**TASK OBJECTIVE:** Reproduce the data below, changing "Provide Feedback" to "Send Feedback" and keeping everything else the same.

Stored data
++++++++++

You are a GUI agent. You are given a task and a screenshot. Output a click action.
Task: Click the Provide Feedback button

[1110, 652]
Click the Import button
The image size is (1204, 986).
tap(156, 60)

++++++++++

**COMPLETED EXERCISE:**
You are a GUI agent. You are given a task and a screenshot. Output a click action.
Task: Click the Send Feedback button

[1110, 652]
Click the Import button
The image size is (1204, 986).
tap(156, 60)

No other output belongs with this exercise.